In Search Of A Smoking GunThe President says Saddam Hussein is deceiving, not disarming -- but according to Tufts experts, world leaders will likely need more evidence before they will support a U.S- led attack. Medford/Somerville, Mass.

Medford/Somerville, Mass. [01.30.03] In Tuesday's State of the Union address, President Bush made his message clear: Iraq's Saddam Hussein is deceiving the international community about the existence of weapons of mass destruction. While Bush appears convinced, many world leaders remain hesitant. Proof of Iraqi wrongdoing, say Tufts experts, is likely the key to a coalition of support from U.S. allies.

"No one thinks Saddam is a good guy," Hurst Hannum, an International Law professor at Tufts' Fletcher School of Law and Diplomacy, told the Boston Herald.

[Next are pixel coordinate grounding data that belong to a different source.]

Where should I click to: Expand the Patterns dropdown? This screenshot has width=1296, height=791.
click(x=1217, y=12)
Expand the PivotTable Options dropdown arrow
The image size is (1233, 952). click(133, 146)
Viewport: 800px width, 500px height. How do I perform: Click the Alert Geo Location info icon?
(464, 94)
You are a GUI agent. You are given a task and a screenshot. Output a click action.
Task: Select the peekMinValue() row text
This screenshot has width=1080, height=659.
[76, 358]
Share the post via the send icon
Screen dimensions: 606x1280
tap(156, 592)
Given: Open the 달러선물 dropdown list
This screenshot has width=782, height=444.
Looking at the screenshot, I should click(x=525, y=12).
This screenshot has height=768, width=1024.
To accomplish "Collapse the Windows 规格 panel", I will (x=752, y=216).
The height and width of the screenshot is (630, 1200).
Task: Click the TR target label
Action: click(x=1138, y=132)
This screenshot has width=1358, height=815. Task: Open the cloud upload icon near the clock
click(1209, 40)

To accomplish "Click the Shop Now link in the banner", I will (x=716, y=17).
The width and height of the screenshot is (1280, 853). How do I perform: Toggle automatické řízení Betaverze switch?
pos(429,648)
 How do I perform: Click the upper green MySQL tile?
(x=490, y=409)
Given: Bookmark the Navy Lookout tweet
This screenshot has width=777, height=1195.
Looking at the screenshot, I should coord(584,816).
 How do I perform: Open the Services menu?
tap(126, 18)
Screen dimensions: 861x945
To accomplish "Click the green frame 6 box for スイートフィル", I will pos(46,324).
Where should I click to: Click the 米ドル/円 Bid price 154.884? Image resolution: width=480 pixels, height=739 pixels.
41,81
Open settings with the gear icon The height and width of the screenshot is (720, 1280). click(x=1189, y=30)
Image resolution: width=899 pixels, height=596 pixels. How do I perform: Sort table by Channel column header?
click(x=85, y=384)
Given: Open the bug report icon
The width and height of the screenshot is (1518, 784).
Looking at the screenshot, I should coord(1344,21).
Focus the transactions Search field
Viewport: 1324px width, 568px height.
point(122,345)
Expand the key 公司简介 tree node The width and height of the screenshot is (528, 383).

But the Tufts professor - who currently serves as a consultant to the United Nations negotiations on East Timor - says that without concrete proof that Iraq is actually harboring weapons of mass destruction, it will be difficult to secure backing of world powers.

"Without that smoking gun, Hannum said, the United States will be left to march a diplomatic tightrope if it declares war on Iraq - especially because some of America's key allies are backing away," reported the Herald. "He said there likely will be a ‘greater wariness' of the United States around the world in its future diplomatic efforts because President Bush has done a poor job of explaining to the world the need for war - without that smoking gun."

Jeswald Salacuse - the Henry J. Braker Professor of Law at the Fletcher School - agrees. The Tufts expert told the newspaper that the U.N. Security council will likely proceed with caution.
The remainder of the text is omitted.